PTEN deficiency permits the formation of pancreatic cancer in the absence of autophagy.

Dear Editor,

Macroautophagy (hereafter, autophagy) is a membrane-trafficking process that delivers cargos to lysosomes for degradation.[1] The process preserves cellular integrity by facilitating removal of damaged proteins and organelles, thereby protecting against various forms of disease. The involvement of autophagy in cancer, however, is context-specific.[2] For example, work by ourselves and others has shown that progression of certain KRAS-driven cancers, including pancreatic ductal adenocarcinoma (PDAC), requires autophagy for full development of disease.[3, 4, 5] However, in tumors driven by oncogenic KRAS and deletion of p53, loss of autophagy does not block pancreatic tumor development and even accelerates the disease.[5]

This caused us to question if autophagy’s contribution to PDAC development is specifically controlled by p53 or if other genetic lesions can also modulate autophagy’s role in this disease. To test this hypothesis, we examined the impact of autophagy loss in a different model of PDAC driven by oncogenic KRAS (G12D) combined with deficiency of the tumor suppressor, Phosphatase and Tensin Homolog (PTEN)—a factor lost in PDAC, albeit with a relatively low frequency.[6] Four cohorts of mice were generated with the following genotypes: (1) Pdx1-Cre KRasG12D/wt Ptenwt/− Atg7wt/wt; (2) Pdx1-Cre KRasG12D/wt Ptenwt/− Atg7−/−; (3) Pdx1-Cre KRasG12D/wt Pten−/− Atg7wt/wt; and (4) Pdx1-Cre KRasG12D/wt Pten−/− Atg7−/− (Supplementary Figure 1a).

Consistent with previous studies, tumors formed in Pdx1-Cre KRasG12D/wt Ptenwt/− Atg7wt/wt mice (Supplementary Figure 1b).[6] However, in contrast to what we and others have observed in tumors containing mutant KRas as the only genetic lesion,[3, 4, 5] deletion of the critical autophagy regulator Atg7 did not block formation of PDAC in animals that were also hemizygous for Pten in their pancreas (Supplementary Figure 1b). In fact, Pten hemizygosity not only permitted tumor formation in the absence of Atg7, but loss of autophagy in this context caused earlier death associated with pancreatic tumor formation when compared with autophagy-competent animals (Supplementary Figure 1b). Importantly, as is routinely undertaken to diagnose PDAC,[7] we performed histological analysis of tissue morphology, which showed that both autophagy-competent and -deficient animals developed PDAC and that tumors from Pdx1-Cre KRasG12D/wt Ptenwt/− Atg7−/− mice lacked ATG7 expression, were deficient in LC3 puncta formation, had a strong diffuse LC3 stain indicative of accumulation of the LC3-I form of the protein,[5] and had high levels of the adapter protein p62/SQSTM1—all signs that these tumors were indeed autophagy-deficient. In line with previous studies,[8] these tumors were also negative for PTEN (Supplementary Figure 1b) and importantly were also wild-type for p53 (data not shown).

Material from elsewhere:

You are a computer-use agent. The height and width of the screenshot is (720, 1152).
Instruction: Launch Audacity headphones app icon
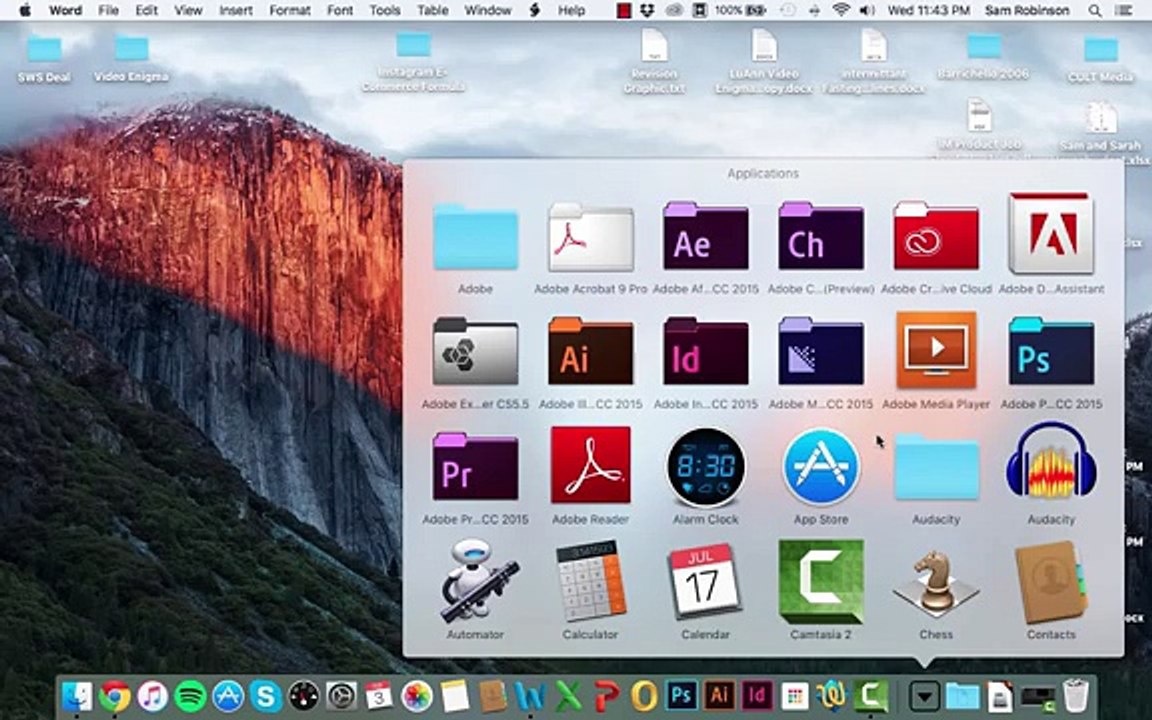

We also examined the impact of deleting both alleles of Pten on pancreatic tumor formation driven by oncogenic KRAS in either the absence or presence of Atg7. This revealed that autophagy-deficient tumors (which lack LC3 puncta and accumulate p62) can also form in the total absence of PTEN (Supplementary Figure 1c), but loss of Atg7 did not accelerate tumor onset in this context. It is possible, however, that the extremely rapid onset of tumor formation caused by oncogenic KRAS and loss of PTEN (median=13 days) does not permit the detection of further accelerating events.

When taken together, our findings show that autophagy’s contribution to tumor development can be determined by the status of either Pten, p53 or other as yet unidentified factors. In these contexts, loss of autophagy can then promote tumor development probably through changes in metabolism, accumulation of oxidative stress, DNA damage and increased inflammation.[2] It should be stated, however, that our findings give no indication that the genetic status of p53 or Pten would determine the response of an established tumor to a modulator of autophagy. This is a completely different context when compared with loss of autophagy during tumor development and is undoubtedly an area worthy of further investigation.